The St. Louis Book Fair provides its wondrous bounty again this year:

  • “Arcadia” and “The Real Thing” by Tom Stoppard
  • “Collected Poems, 1953-1993” by John Updike
  • “The Wild Party” by Joseph Moncure March and illustrated by Art Spiegelman
  • Best American Poetry; ’89, ’92, ’97, ’15, ’16 and ’18
  • Best American Short Stories; ’86, ’87, 09, ’14, ’16, ’18 and ’20
  • And like 25 “Magic Tree House” books for my kids

Since I’m slowly amassing most of the Best American Short Stories collection (between 1986 and 2020 I’m missing four volumes), I saw several Best American Poetry books and thought I’d start a new quest.

Today I had a lunch at a diner and witnessed a man order his meal, and while waiting, open a single-serving plastic tub of jelly and eat it with a butterknife.

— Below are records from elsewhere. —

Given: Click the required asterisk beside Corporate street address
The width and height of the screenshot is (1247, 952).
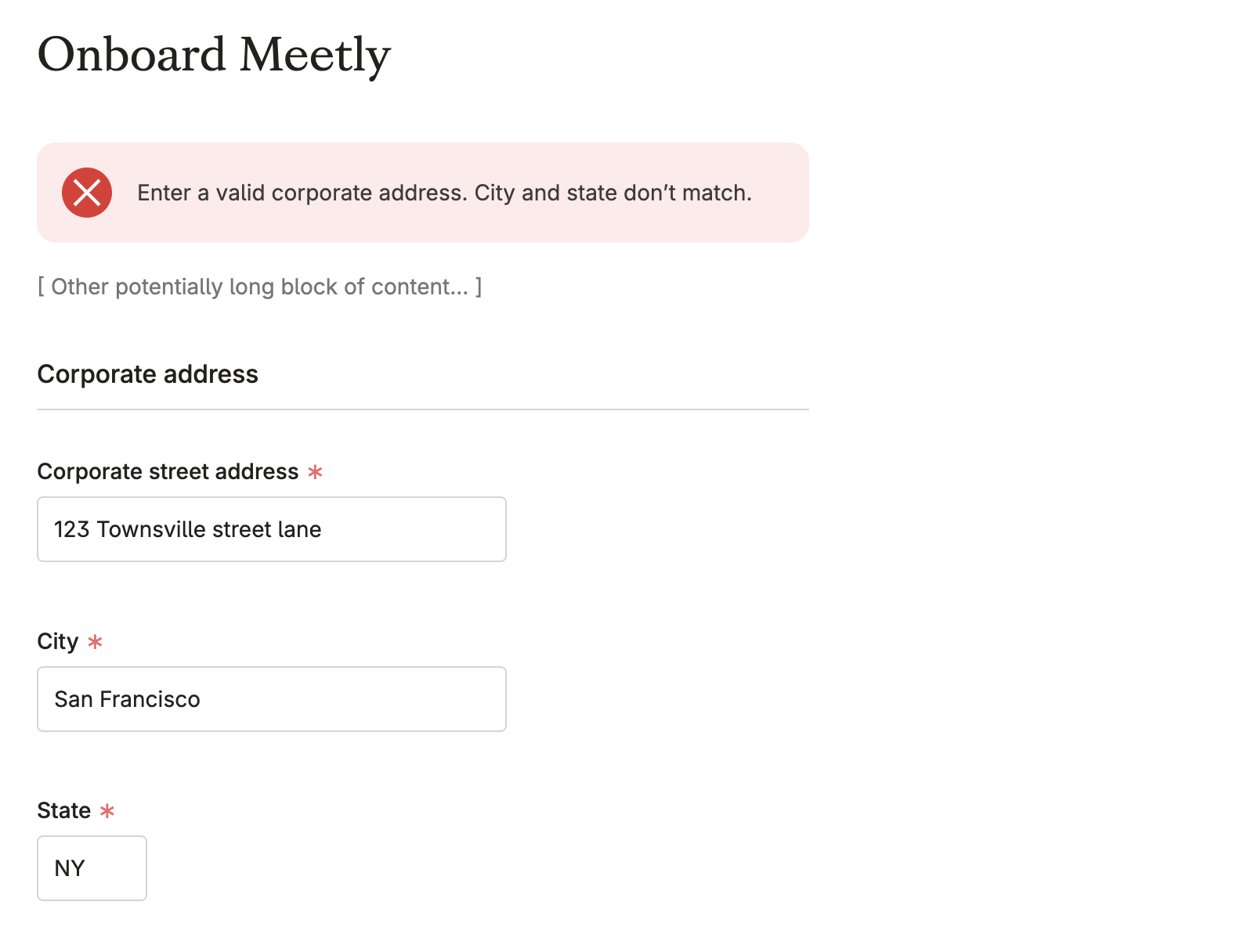Looking at the screenshot, I should coord(316,472).
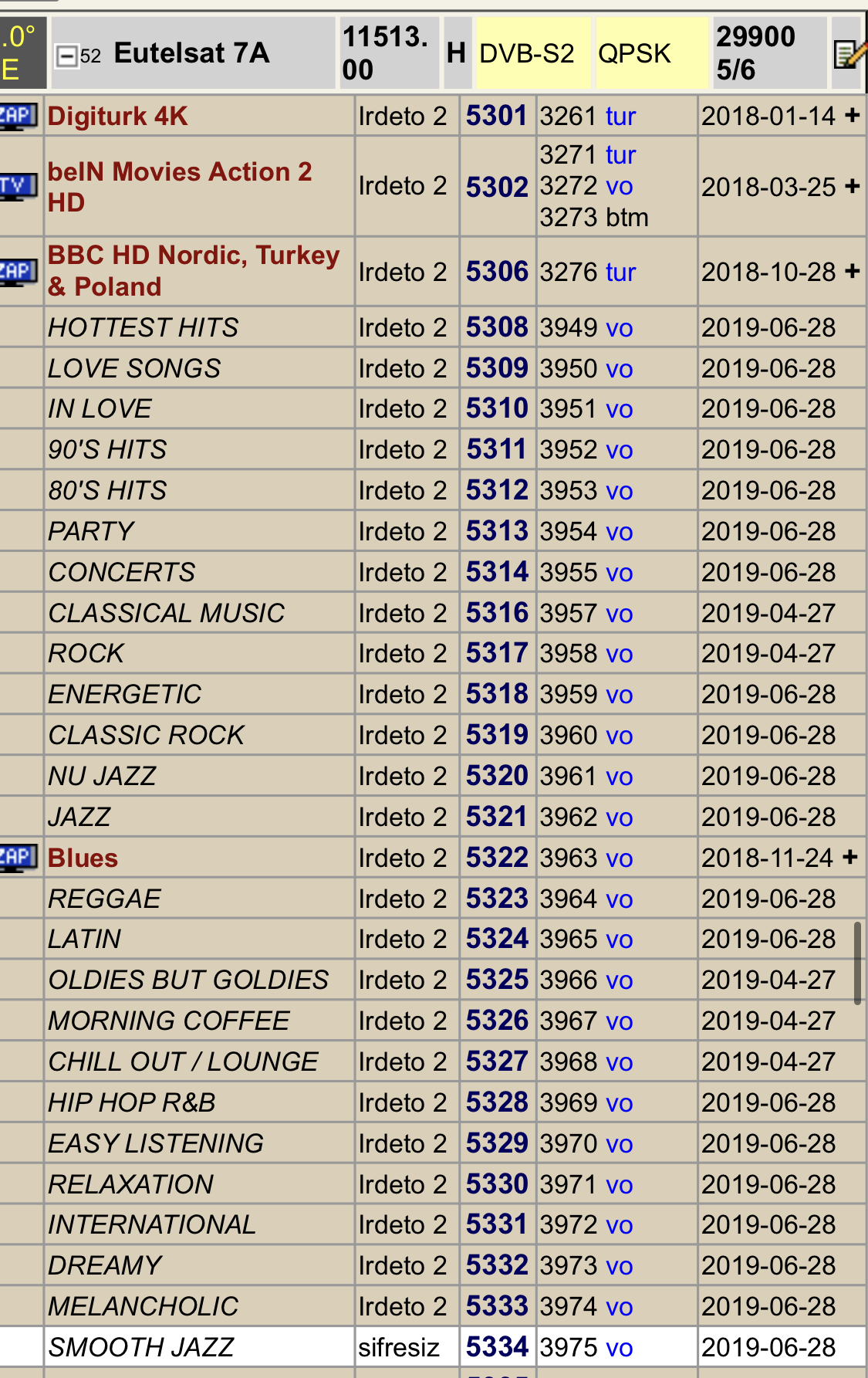Click the vertical scrollbar on right edge
Screen dimensions: 868x1378
coord(857,963)
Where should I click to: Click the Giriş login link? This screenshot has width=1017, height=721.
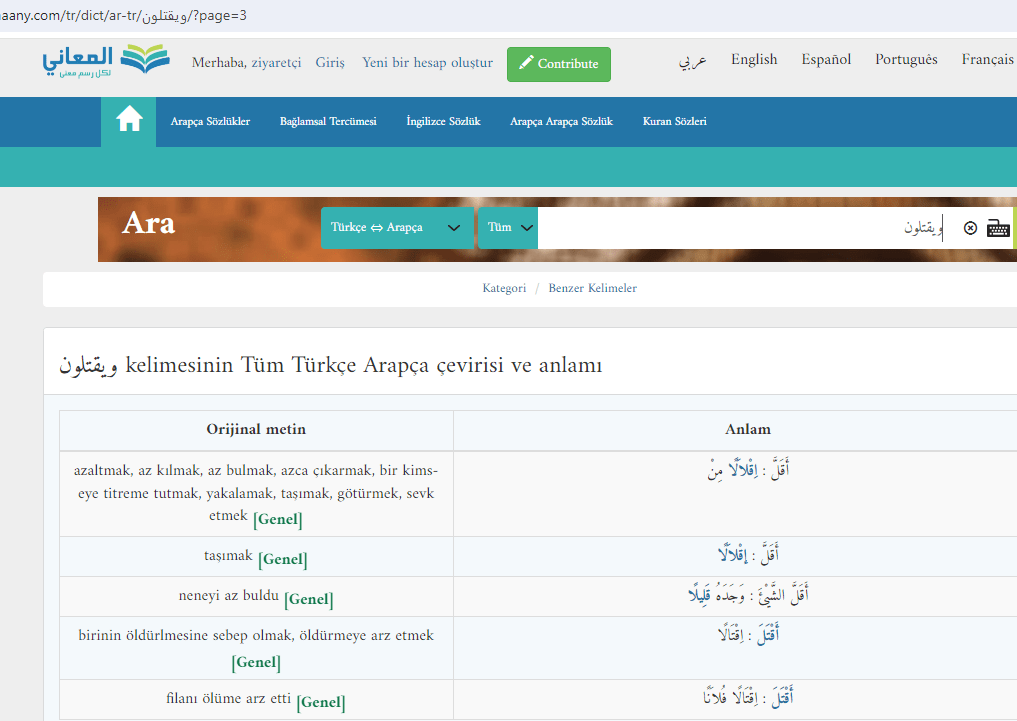click(330, 63)
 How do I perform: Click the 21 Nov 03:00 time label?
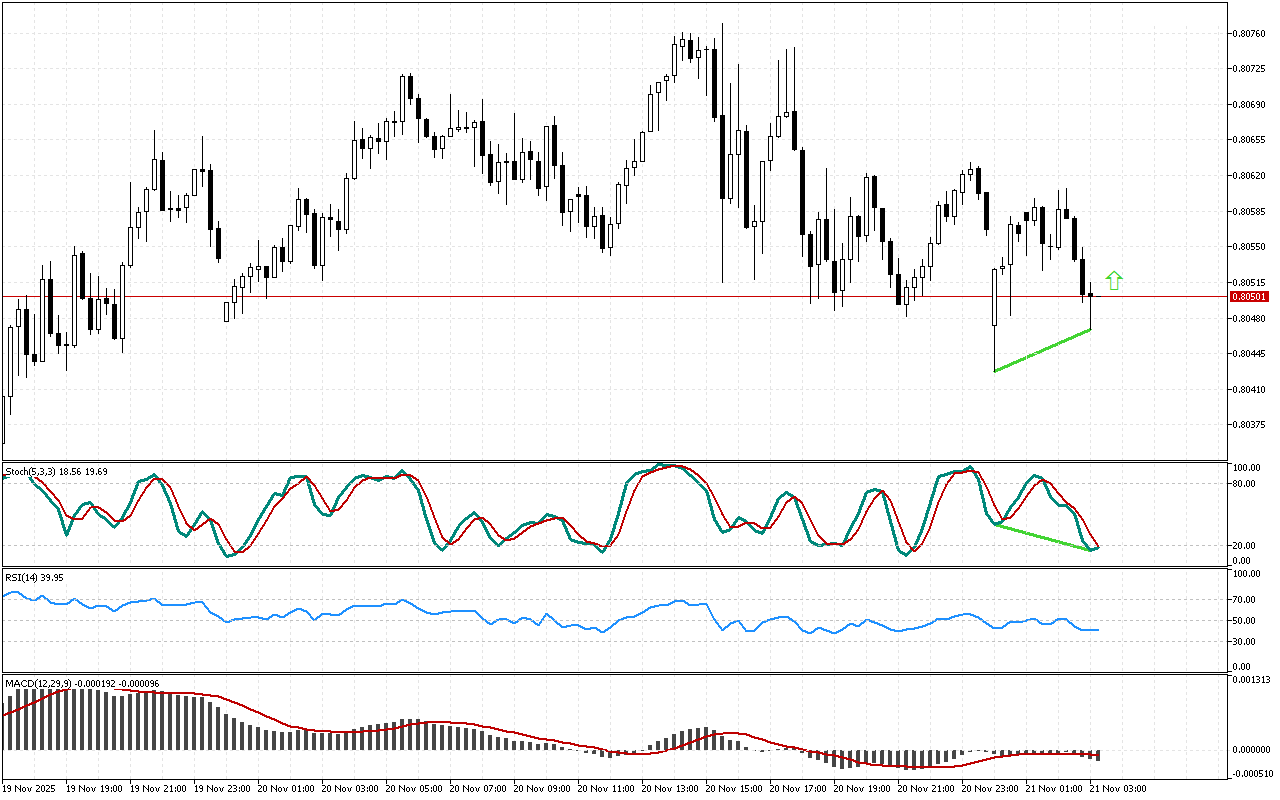pos(1118,788)
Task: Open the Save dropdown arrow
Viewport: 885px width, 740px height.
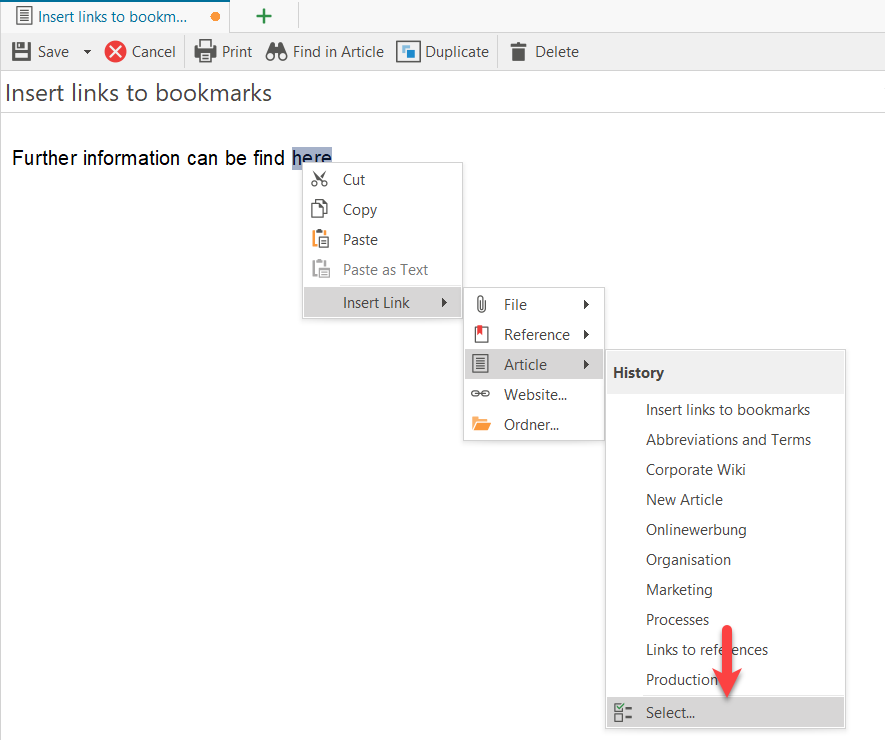Action: [87, 52]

Later, a woman who’d ordered coffee (small diner-sized mug) put in four (4) cups of creamer. People are fascinating.

I don’t know if it had this much grain in the print paper, or whether it’s just digital artifacting, but I love the look of this photo by David Carson on today’s front page.

As a one-time newspaper designer, I’m very curious about how this not only appeared twice in the obits today, but has different tracking between the two.

If you never hear from me again it’s because I massively overestimated my abilities. Which I guess applies to a lot of situations. But in this case specifically it’s because I’m going to attempt to run some ethernet.

Five years ago today, I got to visit the Apollo 11 Command Module when it was displayed at the St. Louis Science Center. A surprisingly moving experience.